→ Source data:
* * * * * * * * *

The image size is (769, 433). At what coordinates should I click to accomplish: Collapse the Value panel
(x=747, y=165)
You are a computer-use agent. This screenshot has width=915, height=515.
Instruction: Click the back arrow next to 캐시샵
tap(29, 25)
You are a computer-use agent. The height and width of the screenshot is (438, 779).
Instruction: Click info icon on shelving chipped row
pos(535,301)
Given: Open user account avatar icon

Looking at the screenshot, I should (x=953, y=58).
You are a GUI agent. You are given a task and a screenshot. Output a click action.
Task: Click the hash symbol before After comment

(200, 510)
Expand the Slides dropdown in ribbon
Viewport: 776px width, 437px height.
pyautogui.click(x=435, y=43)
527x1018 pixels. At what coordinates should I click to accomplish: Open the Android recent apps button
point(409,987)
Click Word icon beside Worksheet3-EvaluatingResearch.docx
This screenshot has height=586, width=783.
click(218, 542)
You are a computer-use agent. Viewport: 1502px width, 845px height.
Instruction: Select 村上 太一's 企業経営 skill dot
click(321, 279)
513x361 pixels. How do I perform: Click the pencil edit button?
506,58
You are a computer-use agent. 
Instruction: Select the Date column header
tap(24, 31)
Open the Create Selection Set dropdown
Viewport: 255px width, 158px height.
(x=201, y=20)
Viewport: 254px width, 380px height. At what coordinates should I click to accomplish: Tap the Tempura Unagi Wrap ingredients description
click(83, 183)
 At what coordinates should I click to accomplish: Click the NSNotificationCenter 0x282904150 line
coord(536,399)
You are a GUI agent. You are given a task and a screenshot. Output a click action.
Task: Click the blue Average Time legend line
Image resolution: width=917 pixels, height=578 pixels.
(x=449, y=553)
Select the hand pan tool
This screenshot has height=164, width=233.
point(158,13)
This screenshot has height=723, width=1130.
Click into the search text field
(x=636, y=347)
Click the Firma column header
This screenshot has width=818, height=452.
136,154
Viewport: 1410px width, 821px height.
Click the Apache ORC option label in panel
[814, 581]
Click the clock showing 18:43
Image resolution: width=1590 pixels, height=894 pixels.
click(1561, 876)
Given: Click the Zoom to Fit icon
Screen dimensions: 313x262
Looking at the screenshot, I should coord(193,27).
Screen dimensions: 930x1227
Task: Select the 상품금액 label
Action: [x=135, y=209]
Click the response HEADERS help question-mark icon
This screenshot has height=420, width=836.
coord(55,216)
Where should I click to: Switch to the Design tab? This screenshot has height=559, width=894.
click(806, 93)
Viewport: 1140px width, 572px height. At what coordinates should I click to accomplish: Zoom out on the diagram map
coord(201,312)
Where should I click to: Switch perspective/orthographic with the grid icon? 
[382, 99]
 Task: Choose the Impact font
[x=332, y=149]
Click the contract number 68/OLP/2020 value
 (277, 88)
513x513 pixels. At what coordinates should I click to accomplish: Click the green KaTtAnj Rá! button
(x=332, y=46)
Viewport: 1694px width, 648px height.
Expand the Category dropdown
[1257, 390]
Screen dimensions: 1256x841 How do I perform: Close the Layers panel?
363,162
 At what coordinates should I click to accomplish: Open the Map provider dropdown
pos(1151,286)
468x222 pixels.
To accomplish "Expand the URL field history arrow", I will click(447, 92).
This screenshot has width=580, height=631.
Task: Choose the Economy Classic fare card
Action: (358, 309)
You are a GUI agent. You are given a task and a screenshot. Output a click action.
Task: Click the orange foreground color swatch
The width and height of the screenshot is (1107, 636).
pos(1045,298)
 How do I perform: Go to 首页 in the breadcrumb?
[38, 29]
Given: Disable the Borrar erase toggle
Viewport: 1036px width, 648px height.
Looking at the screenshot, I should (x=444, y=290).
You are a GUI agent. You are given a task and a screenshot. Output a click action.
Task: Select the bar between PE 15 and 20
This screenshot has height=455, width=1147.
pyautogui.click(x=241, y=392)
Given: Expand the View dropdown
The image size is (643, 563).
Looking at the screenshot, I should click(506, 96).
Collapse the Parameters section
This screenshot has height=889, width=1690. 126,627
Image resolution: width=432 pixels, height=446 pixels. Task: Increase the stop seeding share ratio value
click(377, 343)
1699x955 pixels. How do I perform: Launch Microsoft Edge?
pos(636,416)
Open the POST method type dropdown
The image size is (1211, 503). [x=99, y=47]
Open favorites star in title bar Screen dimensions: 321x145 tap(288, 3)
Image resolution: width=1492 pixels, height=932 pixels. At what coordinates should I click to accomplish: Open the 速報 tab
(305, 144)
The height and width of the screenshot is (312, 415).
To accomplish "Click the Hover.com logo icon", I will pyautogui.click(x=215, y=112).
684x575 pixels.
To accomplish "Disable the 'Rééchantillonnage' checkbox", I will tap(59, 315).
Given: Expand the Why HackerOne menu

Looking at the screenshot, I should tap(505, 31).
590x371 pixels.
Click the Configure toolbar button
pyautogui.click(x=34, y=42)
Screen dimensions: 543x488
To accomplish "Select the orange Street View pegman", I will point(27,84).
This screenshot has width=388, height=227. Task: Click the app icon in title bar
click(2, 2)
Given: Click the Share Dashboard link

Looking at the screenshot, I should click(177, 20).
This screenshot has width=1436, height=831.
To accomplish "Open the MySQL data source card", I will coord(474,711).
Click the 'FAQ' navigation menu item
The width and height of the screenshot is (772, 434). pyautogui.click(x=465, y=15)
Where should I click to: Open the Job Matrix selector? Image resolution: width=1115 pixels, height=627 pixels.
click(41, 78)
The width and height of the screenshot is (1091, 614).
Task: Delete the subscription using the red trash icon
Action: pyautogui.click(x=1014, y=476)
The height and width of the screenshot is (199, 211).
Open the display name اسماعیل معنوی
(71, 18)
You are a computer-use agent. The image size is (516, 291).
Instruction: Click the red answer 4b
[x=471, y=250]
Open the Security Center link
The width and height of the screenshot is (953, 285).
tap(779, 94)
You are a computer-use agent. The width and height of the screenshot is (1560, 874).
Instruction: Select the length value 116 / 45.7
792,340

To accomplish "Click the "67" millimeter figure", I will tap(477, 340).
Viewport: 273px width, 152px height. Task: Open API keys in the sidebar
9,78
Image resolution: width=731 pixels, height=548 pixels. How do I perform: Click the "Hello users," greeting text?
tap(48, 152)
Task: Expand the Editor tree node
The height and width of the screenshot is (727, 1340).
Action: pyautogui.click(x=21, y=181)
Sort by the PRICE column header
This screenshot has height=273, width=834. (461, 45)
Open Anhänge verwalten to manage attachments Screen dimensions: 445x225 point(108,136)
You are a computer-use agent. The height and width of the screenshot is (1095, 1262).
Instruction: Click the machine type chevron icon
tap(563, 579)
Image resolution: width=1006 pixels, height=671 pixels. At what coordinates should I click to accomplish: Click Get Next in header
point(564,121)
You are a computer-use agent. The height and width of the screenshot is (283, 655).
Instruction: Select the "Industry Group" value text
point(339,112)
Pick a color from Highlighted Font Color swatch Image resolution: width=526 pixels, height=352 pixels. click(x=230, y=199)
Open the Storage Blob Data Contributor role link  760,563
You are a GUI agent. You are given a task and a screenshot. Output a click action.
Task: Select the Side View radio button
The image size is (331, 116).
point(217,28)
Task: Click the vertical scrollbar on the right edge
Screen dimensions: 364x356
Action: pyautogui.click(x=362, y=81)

* * * * * * * * *

→ Set exercise: Quote every entry above verbatim, line for line, with no changes.

→ Output of the exercise:
The image size is (769, 433). At what coordinates should I click to accomplish: Collapse the Value panel
(x=747, y=165)
You are a computer-use agent. This screenshot has width=915, height=515.
Instruction: Click the back arrow next to 캐시샵
tap(29, 25)
You are a computer-use agent. The height and width of the screenshot is (438, 779).
Instruction: Click info icon on shelving chipped row
pos(535,301)
Given: Open user account avatar icon

Looking at the screenshot, I should (x=953, y=58).
You are a GUI agent. You are given a task and a screenshot. Output a click action.
Task: Click the hash symbol before After comment

(200, 510)
Expand the Slides dropdown in ribbon
Viewport: 776px width, 437px height.
pyautogui.click(x=435, y=43)
527x1018 pixels. At what coordinates should I click to accomplish: Open the Android recent apps button
point(409,987)
Click Word icon beside Worksheet3-EvaluatingResearch.docx
This screenshot has height=586, width=783.
click(218, 542)
You are a computer-use agent. Viewport: 1502px width, 845px height.
Instruction: Select 村上 太一's 企業経営 skill dot
click(321, 279)
513x361 pixels. How do I perform: Click the pencil edit button?
506,58
You are a computer-use agent. 
Instruction: Select the Date column header
tap(24, 31)
Open the Create Selection Set dropdown
Viewport: 255px width, 158px height.
(x=201, y=20)
Viewport: 254px width, 380px height. At what coordinates should I click to accomplish: Tap the Tempura Unagi Wrap ingredients description
click(83, 183)
 At what coordinates should I click to accomplish: Click the NSNotificationCenter 0x282904150 line
coord(536,399)
You are a GUI agent. You are given a task and a screenshot. Output a click action.
Task: Click the blue Average Time legend line
Image resolution: width=917 pixels, height=578 pixels.
(x=449, y=553)
Select the hand pan tool
This screenshot has height=164, width=233.
point(158,13)
This screenshot has height=723, width=1130.
Click into the search text field
(x=636, y=347)
Click the Firma column header
This screenshot has width=818, height=452.
136,154
Viewport: 1410px width, 821px height.
Click the Apache ORC option label in panel
[814, 581]
Click the clock showing 18:43
Image resolution: width=1590 pixels, height=894 pixels.
click(1561, 876)
Given: Click the Zoom to Fit icon
Screen dimensions: 313x262
Looking at the screenshot, I should coord(193,27).
Screen dimensions: 930x1227
Task: Select the 상품금액 label
Action: [x=135, y=209]
Click the response HEADERS help question-mark icon
This screenshot has height=420, width=836.
coord(55,216)
Where should I click to: Switch to the Design tab? This screenshot has height=559, width=894.
click(806, 93)
Viewport: 1140px width, 572px height. At what coordinates should I click to accomplish: Zoom out on the diagram map
coord(201,312)
Where should I click to: Switch perspective/orthographic with the grid icon? 
[382, 99]
 Task: Choose the Impact font
[x=332, y=149]
Click the contract number 68/OLP/2020 value
 (277, 88)
513x513 pixels. At what coordinates should I click to accomplish: Click the green KaTtAnj Rá! button
(x=332, y=46)
Viewport: 1694px width, 648px height.
Expand the Category dropdown
[1257, 390]
Screen dimensions: 1256x841 How do I perform: Close the Layers panel?
363,162
 At what coordinates should I click to accomplish: Open the Map provider dropdown
pos(1151,286)
468x222 pixels.
To accomplish "Expand the URL field history arrow", I will click(447, 92).
This screenshot has width=580, height=631.
Task: Choose the Economy Classic fare card
Action: (358, 309)
You are a GUI agent. You are given a task and a screenshot. Output a click action.
Task: Click the orange foreground color swatch
The width and height of the screenshot is (1107, 636).
pos(1045,298)
 How do I perform: Go to 首页 in the breadcrumb?
[38, 29]
Given: Disable the Borrar erase toggle
Viewport: 1036px width, 648px height.
Looking at the screenshot, I should (x=444, y=290).
You are a GUI agent. You are given a task and a screenshot. Output a click action.
Task: Select the bar between PE 15 and 20
This screenshot has height=455, width=1147.
pyautogui.click(x=241, y=392)
Given: Expand the View dropdown
The image size is (643, 563).
Looking at the screenshot, I should click(506, 96).
Collapse the Parameters section
This screenshot has height=889, width=1690. 126,627
Image resolution: width=432 pixels, height=446 pixels. Task: Increase the stop seeding share ratio value
click(377, 343)
1699x955 pixels. How do I perform: Launch Microsoft Edge?
pos(636,416)
Open the POST method type dropdown
The image size is (1211, 503). [x=99, y=47]
Open favorites star in title bar Screen dimensions: 321x145 tap(288, 3)
Image resolution: width=1492 pixels, height=932 pixels. At what coordinates should I click to accomplish: Open the 速報 tab
(305, 144)
The height and width of the screenshot is (312, 415).
To accomplish "Click the Hover.com logo icon", I will pyautogui.click(x=215, y=112).
684x575 pixels.
To accomplish "Disable the 'Rééchantillonnage' checkbox", I will tap(59, 315).
Given: Expand the Why HackerOne menu

Looking at the screenshot, I should tap(505, 31).
590x371 pixels.
Click the Configure toolbar button
pyautogui.click(x=34, y=42)
Screen dimensions: 543x488
To accomplish "Select the orange Street View pegman", I will point(27,84).
This screenshot has width=388, height=227. Task: Click the app icon in title bar
click(2, 2)
Given: Click the Share Dashboard link

Looking at the screenshot, I should click(177, 20).
This screenshot has width=1436, height=831.
To accomplish "Open the MySQL data source card", I will coord(474,711).
Click the 'FAQ' navigation menu item
The width and height of the screenshot is (772, 434). pyautogui.click(x=465, y=15)
Where should I click to: Open the Job Matrix selector? Image resolution: width=1115 pixels, height=627 pixels.
click(41, 78)
The width and height of the screenshot is (1091, 614).
Task: Delete the subscription using the red trash icon
Action: pyautogui.click(x=1014, y=476)
The height and width of the screenshot is (199, 211).
Open the display name اسماعیل معنوی
(71, 18)
You are a computer-use agent. The image size is (516, 291).
Instruction: Click the red answer 4b
[x=471, y=250]
Open the Security Center link
The width and height of the screenshot is (953, 285).
tap(779, 94)
You are a computer-use agent. The width and height of the screenshot is (1560, 874).
Instruction: Select the length value 116 / 45.7
792,340

To accomplish "Click the "67" millimeter figure", I will tap(477, 340).
Viewport: 273px width, 152px height. Task: Open API keys in the sidebar
9,78
Image resolution: width=731 pixels, height=548 pixels. How do I perform: Click the "Hello users," greeting text?
tap(48, 152)
Task: Expand the Editor tree node
The height and width of the screenshot is (727, 1340).
Action: pyautogui.click(x=21, y=181)
Sort by the PRICE column header
This screenshot has height=273, width=834. (461, 45)
Open Anhänge verwalten to manage attachments Screen dimensions: 445x225 point(108,136)
You are a computer-use agent. The height and width of the screenshot is (1095, 1262).
Instruction: Click the machine type chevron icon
tap(563, 579)
Image resolution: width=1006 pixels, height=671 pixels. At what coordinates should I click to accomplish: Click Get Next in header
point(564,121)
You are a computer-use agent. The height and width of the screenshot is (283, 655).
Instruction: Select the "Industry Group" value text
point(339,112)
Pick a color from Highlighted Font Color swatch Image resolution: width=526 pixels, height=352 pixels. click(x=230, y=199)
Open the Storage Blob Data Contributor role link  760,563
You are a GUI agent. You are given a task and a screenshot. Output a click action.
Task: Select the Side View radio button
The image size is (331, 116).
point(217,28)
Task: Click the vertical scrollbar on the right edge
Screen dimensions: 364x356
Action: pyautogui.click(x=362, y=81)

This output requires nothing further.